◆ Fragmento del texto ◆
---*---

Me pregunto cuánto tiempo van a tardar los ofendidos habituales en decidir que todas estas espías son una nueva cosificación de la mujer

Seductoras y mortíferas

Imagen de Kleo.

«¡Qué soplo de aire fresco! Con suspense pero también muy divertida», dejó dicho Stephen King el pasado verano en Twitter sobre la teleserie alemana ‘Kleo‘. Como las vacaciones estivales –con sus infinitas tentaciones– no son exactamente propicias para maratones televisivas, anoté la recomendación en mi lista de visionados pendientes para los meses fríos. Y el momento llegó esta semana.

‘Kleo’, de la cual ya se ha contado lo necesario en THE OBJECTIVE en un notable artículo firmado por el experto en ficción televisiva Jován Pulgarín, es la historia de una agente secreta con todos los elementos para gustar que requiere este subgénero de los relatos de espionaje. Pura serie B bien facturada y con las dosis necesarias de intriga, violencia y seducción. Si eres hombre, blanco, de más de 35 y absurdamente hetero, esta es tu serie. «¿Cómo no vamos a elegir una serie de espías ambientada en el Berlín de 1987 y con una protagonista guapa, rubia, que resulta ser una asesina consumada con carita de ángel?», ironizaba A. J. Ussía en un reciente reportaje de El Confidencial.

---*---

◆ Filas facilitadas ◆
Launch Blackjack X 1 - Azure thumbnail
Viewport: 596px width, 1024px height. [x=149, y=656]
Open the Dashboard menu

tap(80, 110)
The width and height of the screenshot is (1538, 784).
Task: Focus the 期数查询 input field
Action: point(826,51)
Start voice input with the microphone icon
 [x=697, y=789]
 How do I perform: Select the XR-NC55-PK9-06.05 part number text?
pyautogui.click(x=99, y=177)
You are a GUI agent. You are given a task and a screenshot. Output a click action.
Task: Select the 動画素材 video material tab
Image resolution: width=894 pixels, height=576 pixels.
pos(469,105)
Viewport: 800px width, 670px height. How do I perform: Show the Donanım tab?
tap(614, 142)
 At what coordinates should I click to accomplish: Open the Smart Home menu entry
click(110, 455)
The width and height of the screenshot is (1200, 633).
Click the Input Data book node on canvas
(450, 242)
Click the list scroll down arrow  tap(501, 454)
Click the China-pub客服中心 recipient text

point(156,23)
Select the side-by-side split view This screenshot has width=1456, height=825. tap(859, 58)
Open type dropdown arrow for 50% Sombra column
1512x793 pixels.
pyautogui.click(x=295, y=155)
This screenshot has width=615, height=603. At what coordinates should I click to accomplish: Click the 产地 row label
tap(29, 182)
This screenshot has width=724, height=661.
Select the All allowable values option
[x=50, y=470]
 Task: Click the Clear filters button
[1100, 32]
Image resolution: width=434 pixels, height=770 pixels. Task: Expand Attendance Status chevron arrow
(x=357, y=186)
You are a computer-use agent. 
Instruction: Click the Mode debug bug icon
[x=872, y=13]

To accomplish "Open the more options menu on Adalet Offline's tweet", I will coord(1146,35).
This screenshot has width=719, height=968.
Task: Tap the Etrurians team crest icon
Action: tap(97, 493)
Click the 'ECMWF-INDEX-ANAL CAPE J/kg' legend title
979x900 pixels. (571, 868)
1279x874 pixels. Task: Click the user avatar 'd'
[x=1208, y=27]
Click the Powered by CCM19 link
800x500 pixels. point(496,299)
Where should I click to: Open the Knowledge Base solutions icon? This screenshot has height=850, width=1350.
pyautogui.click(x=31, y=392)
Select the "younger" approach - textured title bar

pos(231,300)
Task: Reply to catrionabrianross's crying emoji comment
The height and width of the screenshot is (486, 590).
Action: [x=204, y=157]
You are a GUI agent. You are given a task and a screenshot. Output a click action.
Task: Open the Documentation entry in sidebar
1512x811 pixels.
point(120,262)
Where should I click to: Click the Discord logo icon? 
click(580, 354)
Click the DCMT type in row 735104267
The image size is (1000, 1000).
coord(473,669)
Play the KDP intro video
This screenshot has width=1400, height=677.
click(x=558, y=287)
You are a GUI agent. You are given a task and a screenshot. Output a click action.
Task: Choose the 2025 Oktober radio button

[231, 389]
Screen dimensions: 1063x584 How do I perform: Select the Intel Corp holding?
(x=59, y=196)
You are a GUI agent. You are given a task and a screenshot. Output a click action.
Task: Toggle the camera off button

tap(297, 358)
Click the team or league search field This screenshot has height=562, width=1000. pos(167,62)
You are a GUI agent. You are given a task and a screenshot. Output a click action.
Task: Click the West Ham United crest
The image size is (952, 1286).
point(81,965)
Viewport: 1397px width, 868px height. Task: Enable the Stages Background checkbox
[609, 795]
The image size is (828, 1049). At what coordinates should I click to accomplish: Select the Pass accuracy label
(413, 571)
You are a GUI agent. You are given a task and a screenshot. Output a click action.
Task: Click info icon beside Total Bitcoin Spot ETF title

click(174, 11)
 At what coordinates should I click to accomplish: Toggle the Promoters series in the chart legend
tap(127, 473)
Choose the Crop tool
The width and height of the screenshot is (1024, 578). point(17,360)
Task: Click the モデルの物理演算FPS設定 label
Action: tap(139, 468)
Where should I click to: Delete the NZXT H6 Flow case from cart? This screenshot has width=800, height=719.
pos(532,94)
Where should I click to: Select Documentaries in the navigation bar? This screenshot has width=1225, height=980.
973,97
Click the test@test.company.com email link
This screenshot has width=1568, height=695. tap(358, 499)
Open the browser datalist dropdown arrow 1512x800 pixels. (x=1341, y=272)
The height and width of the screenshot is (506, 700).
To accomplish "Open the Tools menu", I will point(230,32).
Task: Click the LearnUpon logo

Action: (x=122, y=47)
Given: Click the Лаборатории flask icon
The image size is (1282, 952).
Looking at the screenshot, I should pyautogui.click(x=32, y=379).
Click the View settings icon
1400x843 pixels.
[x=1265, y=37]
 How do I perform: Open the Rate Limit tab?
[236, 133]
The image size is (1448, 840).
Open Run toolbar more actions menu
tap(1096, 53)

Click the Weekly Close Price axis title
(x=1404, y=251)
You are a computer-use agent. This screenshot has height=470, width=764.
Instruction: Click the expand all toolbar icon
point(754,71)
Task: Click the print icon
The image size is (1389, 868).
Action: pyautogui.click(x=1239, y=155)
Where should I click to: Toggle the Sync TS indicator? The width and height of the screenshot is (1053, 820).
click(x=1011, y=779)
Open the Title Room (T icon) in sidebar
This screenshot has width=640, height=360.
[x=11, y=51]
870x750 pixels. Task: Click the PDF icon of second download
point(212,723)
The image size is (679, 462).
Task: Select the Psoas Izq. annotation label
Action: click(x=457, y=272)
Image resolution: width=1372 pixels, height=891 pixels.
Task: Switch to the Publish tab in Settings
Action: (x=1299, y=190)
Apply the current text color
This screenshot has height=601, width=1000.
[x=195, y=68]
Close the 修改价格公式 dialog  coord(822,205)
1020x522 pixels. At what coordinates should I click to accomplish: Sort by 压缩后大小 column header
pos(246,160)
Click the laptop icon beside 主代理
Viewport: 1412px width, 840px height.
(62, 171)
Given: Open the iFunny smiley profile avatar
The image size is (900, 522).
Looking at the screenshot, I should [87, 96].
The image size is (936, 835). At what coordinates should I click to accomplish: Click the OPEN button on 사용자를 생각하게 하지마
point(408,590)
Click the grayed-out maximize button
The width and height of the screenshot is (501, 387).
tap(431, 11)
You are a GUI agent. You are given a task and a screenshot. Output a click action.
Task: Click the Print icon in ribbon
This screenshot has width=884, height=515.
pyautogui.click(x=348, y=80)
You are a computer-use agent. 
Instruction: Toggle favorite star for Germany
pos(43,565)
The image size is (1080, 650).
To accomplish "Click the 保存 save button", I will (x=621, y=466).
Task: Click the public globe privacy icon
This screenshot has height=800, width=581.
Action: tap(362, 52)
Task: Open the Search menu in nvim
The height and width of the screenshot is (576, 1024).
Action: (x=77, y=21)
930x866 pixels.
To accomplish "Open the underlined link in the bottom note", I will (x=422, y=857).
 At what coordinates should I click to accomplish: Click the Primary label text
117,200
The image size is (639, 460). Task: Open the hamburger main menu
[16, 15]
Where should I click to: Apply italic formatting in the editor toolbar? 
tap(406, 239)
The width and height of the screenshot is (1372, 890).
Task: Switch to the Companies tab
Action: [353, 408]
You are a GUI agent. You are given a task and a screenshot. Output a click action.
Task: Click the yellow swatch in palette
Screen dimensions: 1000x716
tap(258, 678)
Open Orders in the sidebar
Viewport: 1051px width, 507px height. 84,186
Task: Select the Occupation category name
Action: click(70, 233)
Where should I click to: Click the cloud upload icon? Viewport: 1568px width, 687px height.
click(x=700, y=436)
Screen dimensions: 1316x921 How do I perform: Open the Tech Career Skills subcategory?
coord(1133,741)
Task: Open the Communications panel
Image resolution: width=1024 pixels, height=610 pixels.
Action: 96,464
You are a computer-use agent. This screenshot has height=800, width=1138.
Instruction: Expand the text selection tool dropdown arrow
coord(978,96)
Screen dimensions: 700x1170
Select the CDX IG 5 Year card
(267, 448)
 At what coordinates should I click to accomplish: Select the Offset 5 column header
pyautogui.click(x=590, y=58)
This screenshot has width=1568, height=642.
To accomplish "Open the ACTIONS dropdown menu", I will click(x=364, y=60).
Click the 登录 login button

---*---

◆ Objetivo 1 ◆
En el fragmento sobre la serie 'Kleo', ¿por qué se dejó su visionado para los meses fríos? Responde en una a tres oraciones.
◆ Objetivo 2 ◆
En las filas, desde la línea que contiene "Where should I click to: Open" hasta la que contiene "(x=59, y=196)", cambia "Intel Corp" por "Intel Corporation". Reescribe solo esas líneas, sin ninguna otra modificación.

◆ Respuesta desarrollada 1 ◆
Las vacaciones de verano, con sus infinitas tentaciones, no son exactamente propicias para maratones televisivas. Por eso la recomendación de Stephen King quedó anotada en la lista de visionados pendientes para los meses fríos.

◆ Respuesta desarrollada 2 ◆
Where should I click to: Open the Knowledge Base solutions icon? This screenshot has height=850, width=1350.
pyautogui.click(x=31, y=392)
Select the "younger" approach - textured title bar

pos(231,300)
Task: Reply to catrionabrianross's crying emoji comment
The height and width of the screenshot is (486, 590).
Action: [x=204, y=157]
You are a GUI agent. You are given a task and a screenshot. Output a click action.
Task: Open the Documentation entry in sidebar
1512x811 pixels.
point(120,262)
Where should I click to: Click the Discord logo icon? 
click(580, 354)
Click the DCMT type in row 735104267
The image size is (1000, 1000).
coord(473,669)
Play the KDP intro video
This screenshot has width=1400, height=677.
click(x=558, y=287)
You are a GUI agent. You are given a task and a screenshot. Output a click action.
Task: Choose the 2025 Oktober radio button

[231, 389]
Screen dimensions: 1063x584 How do I perform: Select the Intel Corporation holding?
(x=59, y=196)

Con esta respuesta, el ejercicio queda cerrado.